» Prompt
Retype each record below word for word. Leave the pictures out.

» Data extract
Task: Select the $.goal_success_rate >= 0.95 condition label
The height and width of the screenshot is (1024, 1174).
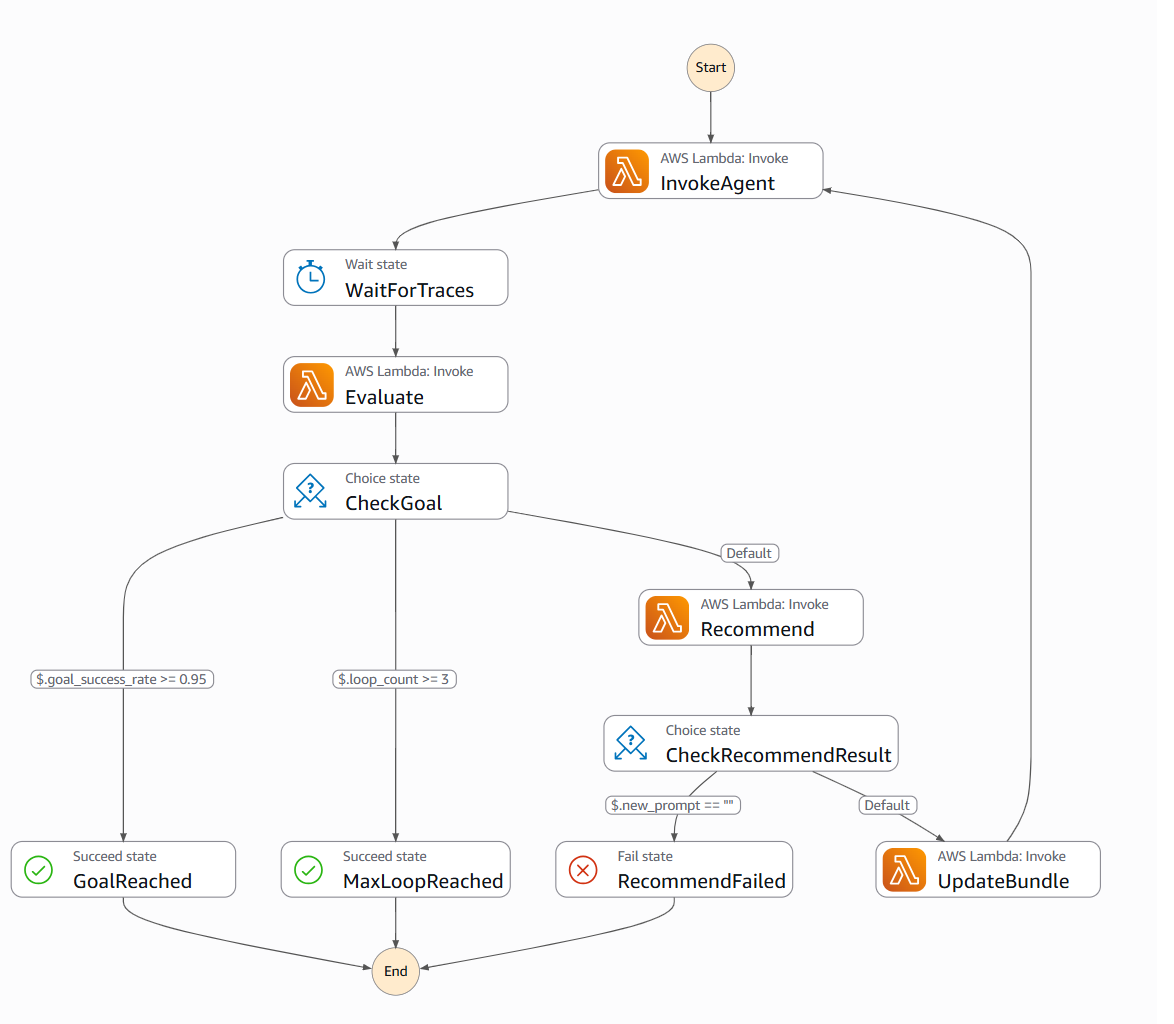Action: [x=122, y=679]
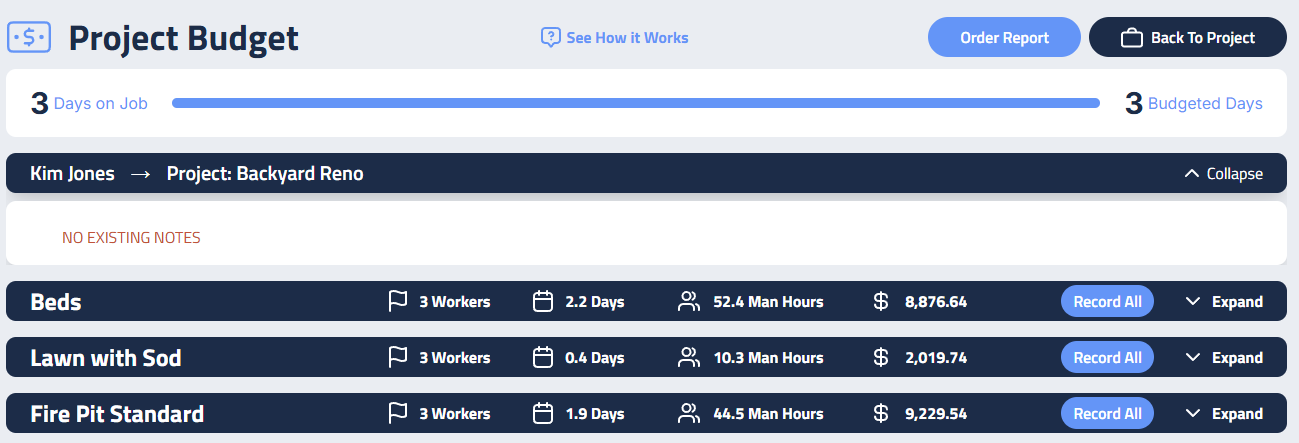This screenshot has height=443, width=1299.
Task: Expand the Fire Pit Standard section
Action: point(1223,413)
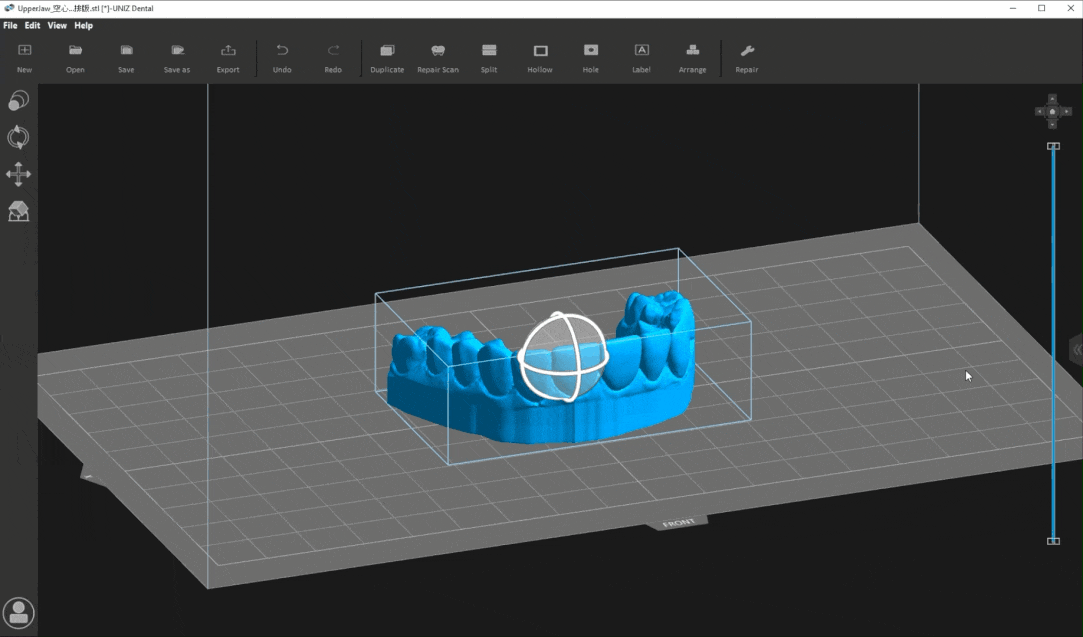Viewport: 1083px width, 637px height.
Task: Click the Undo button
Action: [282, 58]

» Answer
Task: Select the $.goal_success_rate >= 0.95 condition label
The height and width of the screenshot is (1024, 1174).
Action: [x=122, y=679]
This screenshot has height=443, width=1299.
Task: Expand the Fire Pit Standard section
Action: point(1223,413)
Viewport: 1083px width, 637px height.
Task: Click the Undo button
Action: [282, 58]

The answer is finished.